Exercise details
The number of lines containing "Listings" is the only answer wanted; work it out from the entries below.
**** Records for processing ****
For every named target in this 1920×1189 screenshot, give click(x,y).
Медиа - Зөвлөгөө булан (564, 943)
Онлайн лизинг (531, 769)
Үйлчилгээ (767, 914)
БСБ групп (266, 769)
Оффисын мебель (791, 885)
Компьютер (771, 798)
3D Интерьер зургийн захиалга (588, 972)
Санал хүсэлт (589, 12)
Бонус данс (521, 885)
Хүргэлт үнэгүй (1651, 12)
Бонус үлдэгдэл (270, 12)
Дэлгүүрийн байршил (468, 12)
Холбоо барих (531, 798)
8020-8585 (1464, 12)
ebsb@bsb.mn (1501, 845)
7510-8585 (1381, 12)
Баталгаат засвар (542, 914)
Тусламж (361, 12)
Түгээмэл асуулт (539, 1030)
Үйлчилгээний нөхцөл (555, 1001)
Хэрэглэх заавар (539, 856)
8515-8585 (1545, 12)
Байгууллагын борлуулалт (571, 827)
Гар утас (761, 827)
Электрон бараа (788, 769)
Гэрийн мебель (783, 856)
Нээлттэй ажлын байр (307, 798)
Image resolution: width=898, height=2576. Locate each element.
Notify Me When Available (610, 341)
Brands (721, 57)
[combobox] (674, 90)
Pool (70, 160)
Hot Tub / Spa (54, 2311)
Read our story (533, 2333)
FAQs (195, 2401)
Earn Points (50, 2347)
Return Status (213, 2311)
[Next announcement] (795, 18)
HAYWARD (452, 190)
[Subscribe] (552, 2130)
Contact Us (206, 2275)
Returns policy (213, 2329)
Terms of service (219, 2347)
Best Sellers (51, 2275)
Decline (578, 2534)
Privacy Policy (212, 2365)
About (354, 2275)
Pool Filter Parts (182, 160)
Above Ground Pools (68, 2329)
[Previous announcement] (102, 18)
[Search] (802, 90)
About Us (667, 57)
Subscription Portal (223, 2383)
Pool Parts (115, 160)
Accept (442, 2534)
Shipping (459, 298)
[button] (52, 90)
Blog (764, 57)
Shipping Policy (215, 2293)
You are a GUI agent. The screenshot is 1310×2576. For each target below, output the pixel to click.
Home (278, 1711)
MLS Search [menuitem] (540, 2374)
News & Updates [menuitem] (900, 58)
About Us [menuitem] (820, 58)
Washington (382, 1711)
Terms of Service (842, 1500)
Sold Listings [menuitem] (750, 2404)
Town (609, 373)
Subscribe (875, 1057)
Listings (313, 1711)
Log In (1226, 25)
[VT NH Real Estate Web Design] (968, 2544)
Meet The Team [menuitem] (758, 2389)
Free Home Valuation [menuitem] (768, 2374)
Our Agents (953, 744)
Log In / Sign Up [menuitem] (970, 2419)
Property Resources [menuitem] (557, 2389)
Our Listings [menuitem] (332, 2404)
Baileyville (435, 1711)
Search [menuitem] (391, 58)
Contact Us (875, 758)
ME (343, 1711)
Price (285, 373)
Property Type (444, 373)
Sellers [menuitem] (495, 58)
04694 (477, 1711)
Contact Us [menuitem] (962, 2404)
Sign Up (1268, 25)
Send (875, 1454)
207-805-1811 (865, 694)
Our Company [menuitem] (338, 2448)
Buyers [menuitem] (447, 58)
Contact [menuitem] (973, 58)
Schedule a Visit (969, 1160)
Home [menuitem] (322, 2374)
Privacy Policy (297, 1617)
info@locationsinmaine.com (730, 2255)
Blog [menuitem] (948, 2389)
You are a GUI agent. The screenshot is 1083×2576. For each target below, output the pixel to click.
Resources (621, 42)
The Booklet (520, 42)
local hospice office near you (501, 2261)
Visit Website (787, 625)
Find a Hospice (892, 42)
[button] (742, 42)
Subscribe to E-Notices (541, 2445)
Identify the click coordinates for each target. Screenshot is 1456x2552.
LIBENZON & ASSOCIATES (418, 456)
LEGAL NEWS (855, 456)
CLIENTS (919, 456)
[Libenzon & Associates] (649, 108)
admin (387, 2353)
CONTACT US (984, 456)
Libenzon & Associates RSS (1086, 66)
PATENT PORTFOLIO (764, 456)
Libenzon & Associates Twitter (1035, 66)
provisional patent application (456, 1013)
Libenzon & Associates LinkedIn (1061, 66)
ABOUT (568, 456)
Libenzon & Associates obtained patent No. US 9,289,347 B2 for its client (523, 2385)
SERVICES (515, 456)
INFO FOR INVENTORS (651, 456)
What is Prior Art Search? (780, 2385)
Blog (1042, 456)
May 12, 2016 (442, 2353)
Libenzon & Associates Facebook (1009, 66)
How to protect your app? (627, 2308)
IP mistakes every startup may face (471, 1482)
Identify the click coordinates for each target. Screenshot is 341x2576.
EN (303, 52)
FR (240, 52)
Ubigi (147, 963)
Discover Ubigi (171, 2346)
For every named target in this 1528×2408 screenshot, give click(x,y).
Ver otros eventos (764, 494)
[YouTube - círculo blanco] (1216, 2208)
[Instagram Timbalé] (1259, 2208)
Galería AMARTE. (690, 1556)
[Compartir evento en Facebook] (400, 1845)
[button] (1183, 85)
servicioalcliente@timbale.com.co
****
Result for this task
3